Ankita Das, a primary school teacher believes that an orphanage will not assure a good future for the child, therefore, immediate relatives should come for the child's rescue and says only promises don't guarantee things, but we need fast action. 

Emphasising that a huge number of kids will be coming in due to the pandemic, Loveleen Kaur, a journalist based in Jharkhand said that welfare centres should be made well equipped with food, basic amenities, etc, to handle that number. "Psychiatrists should also be called in to help these kids to come out of the trauma. Providing them better insight, showing them the way forward and giving them hope and light to build a better future for themselves," she added. 

A Bangalore based Research Associate, Shrestha groaning over the crisis said she doesn't know how long these schemes will take time to materialise from paper to reality. Rather than making claims, those responsible should act immediately and "provide the ones orphaned with a ray of hope so that they can survive these unprecedented times," she adds. 

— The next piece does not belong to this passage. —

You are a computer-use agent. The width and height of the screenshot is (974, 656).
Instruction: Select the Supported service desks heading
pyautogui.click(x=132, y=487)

Rukshar Kauser, a Software Engineer suggests that there need to be ways to protect the parent's property for kids who have been orphaned until they reach their maturity age, so their properties are not corrupted by relatives. Further, she says that those kids who are poor & have no property left by parents should get proper livelihood, medical, financial and educational aid until at least they do their graduation and has also suggested that a special govt body should be formed to handle the cases of covid afflicted families. 

The biggest issue with the aid announced for the pandemic affected children is that it has been allotted from the PM Cares Fund which has no accountability. Thus, this does not ensure transparency in the work that will be initiated and also the security of children's future. 

Furthermore, PM Cares Fund came into effect at the time when the pandemic hit the country and it's used at times of calamity, which doesn't assure its formal functioning. Also, does this channel have enough funds or the funds it may receive in the coming years is something that needs transparency? 

However, numerous schemes are already in effect in India, many of which don't work. 

Plans are welcomed, but the complexity of the Indian administration crushes the hopes of people to procure any benefits from these schemes. We need actions, as the country and the government have already failed these kids by taking away their parents through our unpreparedness to deal with the second wave that was already predicted.